The nature of our humanity is such that we are thirsty for connectivity, desperate for relationship, vibrantly enlivened by the sharing of souls, and wildly transformed when another life dares to connect with us in those places raw and wounded. We do not live in isolation, and to think so is to ignore the undeniable connectivity that occurs when one human being brushes up against the soul of another. And in the intimacy borne of such a soulful connection barriers birthed of class, or constructed by fear, or reinforced by prejudice, or distanced by cultural or philosophical differences can be handily breached, and in the breaching lives hitherto unreachable can be utterly transformed.
In that connectivity, whether it be brief or elongated, there is a conveyance that carries with it sufficient power to shape the person with which we are connecting. No life that touches another life goes untouched. No exchange is sterile. No interaction has so much space that nothing is conveyed in the interaction. When we touch a life, we shape a life. Sometimes that shaping is ever so slight, leaving the change nearly imperceptible. At other times the change is utterly life-altering, redirecting a life and placing it on an entirely different trajectory. To whatever degree it happens, when we touch a life, we shape a life. And when we shape a life, we’ve begun the remarkable process of transforming a culture.
Placing Aside Fear
One of the central obstacles to such a connection is fear. And too often our fear is based on and fed by some element of prejudice, or misunderstanding, or some sort of bias. We quickly categorize and duly quantify people into some sort of explicit box that aptly defines who they are. In defining who they are, we can then determine the degree of threat they present or the risk that we would incur in engaging them.
It Only Takes a Moment
We would likewise be wise to remember that in touching a life, we touch that life for the entirety of that life. Immense changes and massive shifts are most often the result of one simple event that altered the entire direction of a life at a single point in that life. It’s that slight bump, that solitary moment, that one phrase, that simple gesture, that sacrificial act that bumps a life in degrees either large or small and subsequently sets everything else after it off in an entirely different direction. And therefore, to change a life does not demand that we invest with great vigor and time, although that is certainly meaningful and worthwhile. Rather, to change a life can often mean nothing more than intersecting that life for the briefest of moments, for when one soul touches another it is not the length of the exchange, but simply the fact that the exchange took place.

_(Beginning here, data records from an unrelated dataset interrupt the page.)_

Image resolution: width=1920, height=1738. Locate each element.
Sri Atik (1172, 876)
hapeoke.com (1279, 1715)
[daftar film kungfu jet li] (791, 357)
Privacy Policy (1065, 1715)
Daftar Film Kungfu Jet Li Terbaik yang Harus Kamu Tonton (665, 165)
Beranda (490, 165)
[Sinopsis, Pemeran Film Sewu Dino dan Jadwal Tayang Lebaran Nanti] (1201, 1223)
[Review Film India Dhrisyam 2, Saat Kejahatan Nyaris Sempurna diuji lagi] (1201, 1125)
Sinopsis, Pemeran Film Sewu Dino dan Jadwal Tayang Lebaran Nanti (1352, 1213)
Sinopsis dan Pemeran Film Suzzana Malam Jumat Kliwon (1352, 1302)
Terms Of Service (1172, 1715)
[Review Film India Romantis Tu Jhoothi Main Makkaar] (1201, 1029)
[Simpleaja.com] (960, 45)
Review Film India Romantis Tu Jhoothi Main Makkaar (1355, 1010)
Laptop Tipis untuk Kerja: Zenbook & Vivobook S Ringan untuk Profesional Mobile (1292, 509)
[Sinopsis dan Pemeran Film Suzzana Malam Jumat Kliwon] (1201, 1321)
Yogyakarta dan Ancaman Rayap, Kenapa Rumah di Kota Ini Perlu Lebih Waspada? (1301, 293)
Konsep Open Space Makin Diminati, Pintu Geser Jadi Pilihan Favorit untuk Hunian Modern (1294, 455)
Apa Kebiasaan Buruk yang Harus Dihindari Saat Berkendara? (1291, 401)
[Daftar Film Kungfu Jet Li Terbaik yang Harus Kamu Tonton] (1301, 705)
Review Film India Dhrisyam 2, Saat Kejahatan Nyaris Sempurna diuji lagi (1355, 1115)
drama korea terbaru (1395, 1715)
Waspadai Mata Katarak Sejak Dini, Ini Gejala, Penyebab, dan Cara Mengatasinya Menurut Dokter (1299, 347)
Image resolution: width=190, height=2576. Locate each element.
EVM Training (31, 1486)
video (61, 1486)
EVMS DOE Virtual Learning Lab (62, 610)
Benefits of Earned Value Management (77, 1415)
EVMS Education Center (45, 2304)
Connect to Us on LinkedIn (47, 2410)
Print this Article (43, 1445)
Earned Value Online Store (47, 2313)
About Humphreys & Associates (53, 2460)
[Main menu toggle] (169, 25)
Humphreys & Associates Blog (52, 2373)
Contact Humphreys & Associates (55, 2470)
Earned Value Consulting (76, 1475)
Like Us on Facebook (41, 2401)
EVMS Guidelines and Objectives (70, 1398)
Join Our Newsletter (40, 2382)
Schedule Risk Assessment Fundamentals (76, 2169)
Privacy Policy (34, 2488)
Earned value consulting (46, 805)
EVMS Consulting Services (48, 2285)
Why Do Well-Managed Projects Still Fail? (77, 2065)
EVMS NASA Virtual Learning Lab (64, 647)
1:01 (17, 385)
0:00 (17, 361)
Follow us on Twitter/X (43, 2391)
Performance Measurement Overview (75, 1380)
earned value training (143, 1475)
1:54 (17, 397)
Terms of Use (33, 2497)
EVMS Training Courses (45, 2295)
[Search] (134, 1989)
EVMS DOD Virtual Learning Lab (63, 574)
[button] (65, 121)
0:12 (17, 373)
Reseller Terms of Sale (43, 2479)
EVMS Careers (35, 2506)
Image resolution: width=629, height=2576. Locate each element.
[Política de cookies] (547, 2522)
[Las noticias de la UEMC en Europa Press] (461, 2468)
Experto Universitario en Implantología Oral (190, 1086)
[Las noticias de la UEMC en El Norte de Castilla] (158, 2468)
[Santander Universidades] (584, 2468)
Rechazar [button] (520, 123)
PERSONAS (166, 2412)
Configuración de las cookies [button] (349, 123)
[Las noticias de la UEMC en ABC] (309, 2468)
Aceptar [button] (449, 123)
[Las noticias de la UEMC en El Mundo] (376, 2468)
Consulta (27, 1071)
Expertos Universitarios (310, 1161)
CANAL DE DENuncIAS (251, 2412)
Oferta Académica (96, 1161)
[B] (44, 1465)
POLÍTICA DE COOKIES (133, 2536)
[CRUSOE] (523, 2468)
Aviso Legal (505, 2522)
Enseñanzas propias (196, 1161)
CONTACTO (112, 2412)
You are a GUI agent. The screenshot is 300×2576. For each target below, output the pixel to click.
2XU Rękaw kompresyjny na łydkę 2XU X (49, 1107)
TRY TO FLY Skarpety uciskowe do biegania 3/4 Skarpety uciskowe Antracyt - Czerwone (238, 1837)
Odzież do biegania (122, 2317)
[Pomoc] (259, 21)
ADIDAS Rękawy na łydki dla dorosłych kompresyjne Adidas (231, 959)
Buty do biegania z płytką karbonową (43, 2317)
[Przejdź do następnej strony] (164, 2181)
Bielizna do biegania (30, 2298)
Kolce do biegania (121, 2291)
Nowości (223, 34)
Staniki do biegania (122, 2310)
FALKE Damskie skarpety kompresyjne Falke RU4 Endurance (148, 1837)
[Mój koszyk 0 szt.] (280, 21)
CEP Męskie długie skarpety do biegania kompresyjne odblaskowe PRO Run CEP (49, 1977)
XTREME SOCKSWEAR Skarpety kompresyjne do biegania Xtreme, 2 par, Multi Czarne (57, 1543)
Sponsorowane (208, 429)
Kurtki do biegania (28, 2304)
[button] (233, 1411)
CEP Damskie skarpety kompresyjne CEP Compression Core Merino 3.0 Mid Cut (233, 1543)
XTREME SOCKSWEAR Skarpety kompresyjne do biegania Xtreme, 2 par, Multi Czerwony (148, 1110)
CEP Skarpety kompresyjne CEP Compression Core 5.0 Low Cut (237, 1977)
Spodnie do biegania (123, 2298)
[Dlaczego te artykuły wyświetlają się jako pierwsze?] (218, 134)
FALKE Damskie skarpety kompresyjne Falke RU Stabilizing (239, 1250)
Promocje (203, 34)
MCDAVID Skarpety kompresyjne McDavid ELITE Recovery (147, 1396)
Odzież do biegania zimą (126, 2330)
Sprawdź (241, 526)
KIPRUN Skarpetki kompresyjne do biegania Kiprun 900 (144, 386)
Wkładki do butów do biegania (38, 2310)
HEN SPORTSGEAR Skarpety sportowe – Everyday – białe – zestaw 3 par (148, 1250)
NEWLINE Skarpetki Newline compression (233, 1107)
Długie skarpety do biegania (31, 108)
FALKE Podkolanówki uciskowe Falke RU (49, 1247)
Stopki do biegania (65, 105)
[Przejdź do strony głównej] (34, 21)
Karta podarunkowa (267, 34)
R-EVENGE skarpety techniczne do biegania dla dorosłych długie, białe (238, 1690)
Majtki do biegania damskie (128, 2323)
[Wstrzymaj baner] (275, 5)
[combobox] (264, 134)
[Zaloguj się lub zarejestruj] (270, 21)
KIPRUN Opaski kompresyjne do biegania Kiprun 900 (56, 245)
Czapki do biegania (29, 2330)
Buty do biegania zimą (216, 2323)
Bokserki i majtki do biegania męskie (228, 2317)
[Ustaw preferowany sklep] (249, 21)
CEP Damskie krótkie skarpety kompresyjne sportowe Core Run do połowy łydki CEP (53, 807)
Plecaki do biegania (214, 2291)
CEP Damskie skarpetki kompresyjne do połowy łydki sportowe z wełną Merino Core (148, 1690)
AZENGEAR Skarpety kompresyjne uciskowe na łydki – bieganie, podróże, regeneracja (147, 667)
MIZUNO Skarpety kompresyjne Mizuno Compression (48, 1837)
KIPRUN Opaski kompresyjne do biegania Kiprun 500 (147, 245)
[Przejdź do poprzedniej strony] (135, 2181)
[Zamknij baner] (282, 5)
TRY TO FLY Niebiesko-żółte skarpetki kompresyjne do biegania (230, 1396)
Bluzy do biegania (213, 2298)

A Changed Life Changes Lives
Additionally, we must remember that a life changed does not go on to live out the remainder of its life in some sort of confining isolation. A life changed will itself change others. And such change creates a mounting momentum of humanity transformed that will build on itself until nothing can stand against it and no power can hope to contain it. And if that change is pristinely good, inherently thoughtful, seized by hope, embraced by kindness, marked by integrity and firmly grounded by an uncompromising morality, we can begin to set this culture on a trajectory that is likewise pristinely good, inherently thoughtful, seized by hope, embraced by kindness, marked by integrity and firmly grounded by an uncompromising morality. And in ushering in change of this sort, institutions, legislation, military power, the writing of platitudes, and the wealth that we counted on to change the world for us will instead be changed by us.
A clandestine momentum of this magnitude begins with the single instance where one person touches the life of another person in ways gracious, sacrificial and meaningful. To transform culture, we don’t transform institutions. Legislation won’t transform. Military power won’t transform. Platitudes won’t transform. Wealth won’t transform. Rather, we transform the world by transforming people. And while we may not have access to institutions, or the penning of legislation, or military power, or the writing of platitudes, or wealth, every single one of us has access to people. And if each one of us touches one person each day, we need not worry about the state of the culture because in those very actions we are dynamically and even radically transforming the state of the culture itself. And who would not give everything to be a part of that?